Synopsis : Marie, la fille très malchanceuse du PDG Bens, a été enlevée pendant ses vacances au Mexique. Son père avait immédiatement dépêché le détective privé Campana sur place, qui revient bredouille au bout de six semaines. Le psychologue de l’entreprise a alors une idée farfelue : et si l’on envoyait une personne aussi maladroite que Marie en Amérique latine, qui retrouverait presque malgré elle la trace de la disparue. Son choix tombe sur le comptable François Perrin, un malchanceux invétéré, qui accepte avec enthousiasme la mission. Son supérieur lui fait croire qu’il soit en charge de l’enquête et que Campana fasse simplement office d’assistant. Avant même que les deux hommes n’aient embarqué dans l’avion pour leur destination exotique, les emmerdes commencent.
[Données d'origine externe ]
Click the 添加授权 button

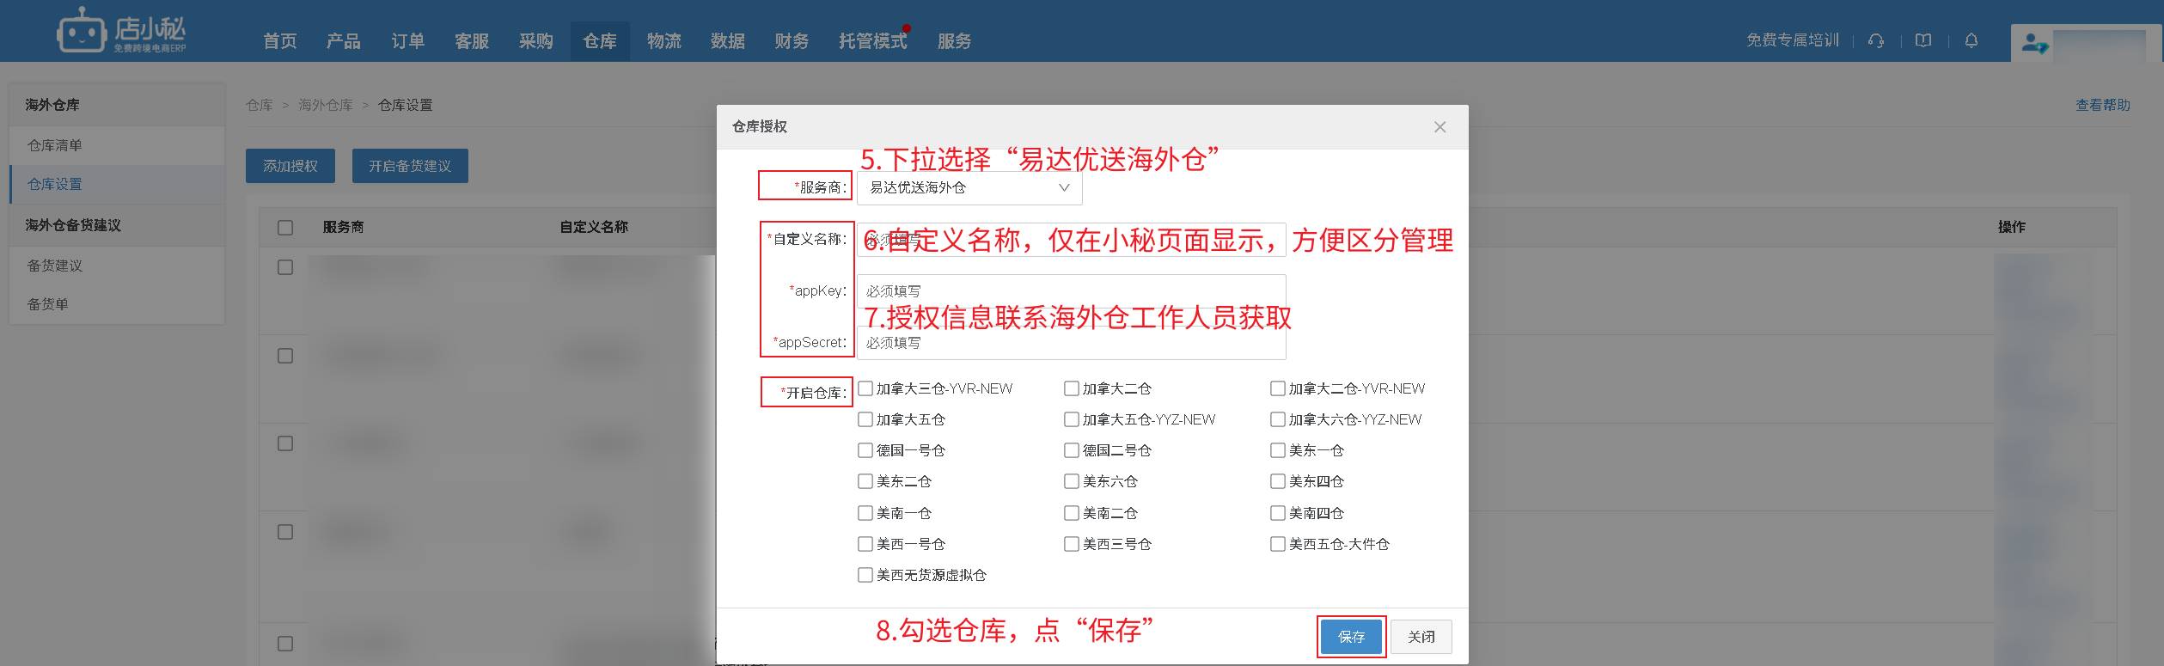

François Perrin – François Pignon, même combat

Pendant les trente ans de sa carrière de réalisateur, qui l’ont vu tituber de plébiscite en plébiscite, Francis Veber n’a au fond créé que des variations d’une seule et unique histoire. Celle-ci consiste en la rencontre improbable entre deux stéréotypes de personnages comiques, avec d’un côté un homme qui pense tout maîtriser, et de l’autre son opposé absolu, une catastrophe ambulante en la personne d’un gaffeur incorrigible, qui – comble de l’ironie – se rend à peine compte du chaos qu’il sème dans son sillage. Ce dispositif, Veber l’étudiait avant même de devenir réalisateur, quand il écrivait encore des scénarios brillants comme celui de L’Emmerdeur pour des cinéastes plus accomplis que lui, tel Edouard Molinaro. Il suffit d’ailleurs de comparer l’original de 1973, un divertissement de haut vol comme le cinéma français en a rarement vu, à son remake navrant entrepris par Veber lui-même trente-cinq ans plus tard pour se rendre compte à quel point son style filmique est pesant. Le plus grand défaut de La Chèvre nous paraît par conséquent sa narration un brin trop engourdie pour se montrer à la hauteur de la vivacité du canevas comique.

Une chance sur deux

Heureusement que l’interprétation rattrape amplement le cas de cette comédie, qui aurait sinon sérieusement couru le risque de mal vieillir. Dès que les deux compères apparaissent ensemble à l’écran, il s’installe ainsi une sorte de connivence épicée qui ne cesse de produire des étincelles. Le génie de ce duel des caractères antagonistes réside alors dans la finesse du trait avec laquelle et Pierre Richard, et Gérard Depardieu campent respectivement leur personnage. Les revirements tendancieux qui ponctuent l’intrigue auraient pu leur donner une licence excessive au cabotinage. Il n’en est rien, grâce à l’inconscience angélique de François Perrin et à l’énervement mi-viril, mi-sensible de son acolyte. Ces personnages sont en fait les deux faces d’une même médaille de l’imperfection masculine, ce que le scénario ne manque pas de sous-entendre par le transfert progressif de la malchance, qui s’abat aussi temporairement sur Campana. Ce qui ne veut pas dire que les deux acteurs opèrent sur la même fréquence de la comédie loufoque. Leur complémentarité fait leur force au sein d’un film, qui s’appuie presque abusivement sur cette camaraderie des contraires, faute d’autres points d’attrait notables.

Conclusion

Nous avons retrouvé avec un certain plaisir cette comédie, qui va tourner en boucle à la Cinémathèque Française l’année prochaine puisque ses deux vedettes y feront l’objet de rétrospectives. En plus de confirmer l’immense talent de ses têtes d’affiche, La Chèvre démontre cependant aussi à quel point Francis Veber est un meilleur scénariste que réalisateur. Sa narration assez empotée n’y a heureusement pas raison d’une histoire plutôt légère, dont la valeur caricaturale est largement relativisée par la sincérité des interprétations.